*Task:* Write out the whole listing below, line by line, without changing a single character.

[Dataset records — start]

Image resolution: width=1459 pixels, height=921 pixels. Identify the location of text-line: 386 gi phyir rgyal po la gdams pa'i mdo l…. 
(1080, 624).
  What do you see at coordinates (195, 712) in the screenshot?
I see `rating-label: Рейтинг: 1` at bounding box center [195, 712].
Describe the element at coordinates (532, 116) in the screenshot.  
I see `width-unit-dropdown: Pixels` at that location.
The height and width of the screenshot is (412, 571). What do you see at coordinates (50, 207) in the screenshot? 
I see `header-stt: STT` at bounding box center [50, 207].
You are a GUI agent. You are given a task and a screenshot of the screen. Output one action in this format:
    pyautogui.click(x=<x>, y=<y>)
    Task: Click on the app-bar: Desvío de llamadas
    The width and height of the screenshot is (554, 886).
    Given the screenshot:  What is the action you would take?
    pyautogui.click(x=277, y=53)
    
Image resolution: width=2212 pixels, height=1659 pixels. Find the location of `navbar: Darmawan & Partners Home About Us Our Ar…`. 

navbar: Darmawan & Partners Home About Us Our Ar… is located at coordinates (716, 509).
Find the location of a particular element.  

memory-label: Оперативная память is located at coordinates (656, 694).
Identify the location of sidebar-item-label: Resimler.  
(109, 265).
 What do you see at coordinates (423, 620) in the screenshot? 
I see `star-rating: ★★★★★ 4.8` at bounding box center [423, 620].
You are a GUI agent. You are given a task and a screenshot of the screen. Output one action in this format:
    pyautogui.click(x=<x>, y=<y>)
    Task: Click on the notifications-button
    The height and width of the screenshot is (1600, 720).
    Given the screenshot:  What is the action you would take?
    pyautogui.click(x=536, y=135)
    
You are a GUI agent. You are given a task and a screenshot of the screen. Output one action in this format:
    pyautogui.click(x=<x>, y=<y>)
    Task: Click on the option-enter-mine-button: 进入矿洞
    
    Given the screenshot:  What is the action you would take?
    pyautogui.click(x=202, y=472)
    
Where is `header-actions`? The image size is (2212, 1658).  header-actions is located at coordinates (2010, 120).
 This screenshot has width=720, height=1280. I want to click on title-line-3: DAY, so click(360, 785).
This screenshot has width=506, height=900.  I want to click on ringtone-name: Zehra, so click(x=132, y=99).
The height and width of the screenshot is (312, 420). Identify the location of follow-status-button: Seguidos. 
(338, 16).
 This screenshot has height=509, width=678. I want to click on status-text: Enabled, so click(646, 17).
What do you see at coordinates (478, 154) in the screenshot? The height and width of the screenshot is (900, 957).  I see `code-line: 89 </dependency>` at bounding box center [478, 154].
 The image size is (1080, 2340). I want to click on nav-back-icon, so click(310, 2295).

[Dataset records — finish]

*Exercise response:*
Image resolution: width=1459 pixels, height=921 pixels. Identify the location of text-line: 386 gi phyir rgyal po la gdams pa'i mdo l…. 
(1080, 624).
  What do you see at coordinates (195, 712) in the screenshot?
I see `rating-label: Рейтинг: 1` at bounding box center [195, 712].
Describe the element at coordinates (532, 116) in the screenshot.  
I see `width-unit-dropdown: Pixels` at that location.
The height and width of the screenshot is (412, 571). What do you see at coordinates (50, 207) in the screenshot? 
I see `header-stt: STT` at bounding box center [50, 207].
You are a GUI agent. You are given a task and a screenshot of the screen. Output one action in this format:
    pyautogui.click(x=<x>, y=<y>)
    Task: Click on the app-bar: Desvío de llamadas
    The width and height of the screenshot is (554, 886).
    Given the screenshot:  What is the action you would take?
    pyautogui.click(x=277, y=53)
    
Image resolution: width=2212 pixels, height=1659 pixels. Find the location of `navbar: Darmawan & Partners Home About Us Our Ar…`. 

navbar: Darmawan & Partners Home About Us Our Ar… is located at coordinates (716, 509).
Find the location of a particular element.  

memory-label: Оперативная память is located at coordinates (656, 694).
Identify the location of sidebar-item-label: Resimler.  
(109, 265).
 What do you see at coordinates (423, 620) in the screenshot? 
I see `star-rating: ★★★★★ 4.8` at bounding box center [423, 620].
You are a GUI agent. You are given a task and a screenshot of the screen. Output one action in this format:
    pyautogui.click(x=<x>, y=<y>)
    Task: Click on the notifications-button
    The height and width of the screenshot is (1600, 720).
    Given the screenshot:  What is the action you would take?
    pyautogui.click(x=536, y=135)
    
You are a GUI agent. You are given a task and a screenshot of the screen. Output one action in this format:
    pyautogui.click(x=<x>, y=<y>)
    Task: Click on the option-enter-mine-button: 进入矿洞
    
    Given the screenshot:  What is the action you would take?
    pyautogui.click(x=202, y=472)
    
Where is `header-actions`? The image size is (2212, 1658).  header-actions is located at coordinates (2010, 120).
 This screenshot has width=720, height=1280. I want to click on title-line-3: DAY, so click(360, 785).
This screenshot has width=506, height=900.  I want to click on ringtone-name: Zehra, so click(x=132, y=99).
The height and width of the screenshot is (312, 420). Identify the location of follow-status-button: Seguidos. 
(338, 16).
 This screenshot has height=509, width=678. I want to click on status-text: Enabled, so click(646, 17).
What do you see at coordinates (478, 154) in the screenshot? The height and width of the screenshot is (900, 957).  I see `code-line: 89 </dependency>` at bounding box center [478, 154].
 The image size is (1080, 2340). I want to click on nav-back-icon, so click(310, 2295).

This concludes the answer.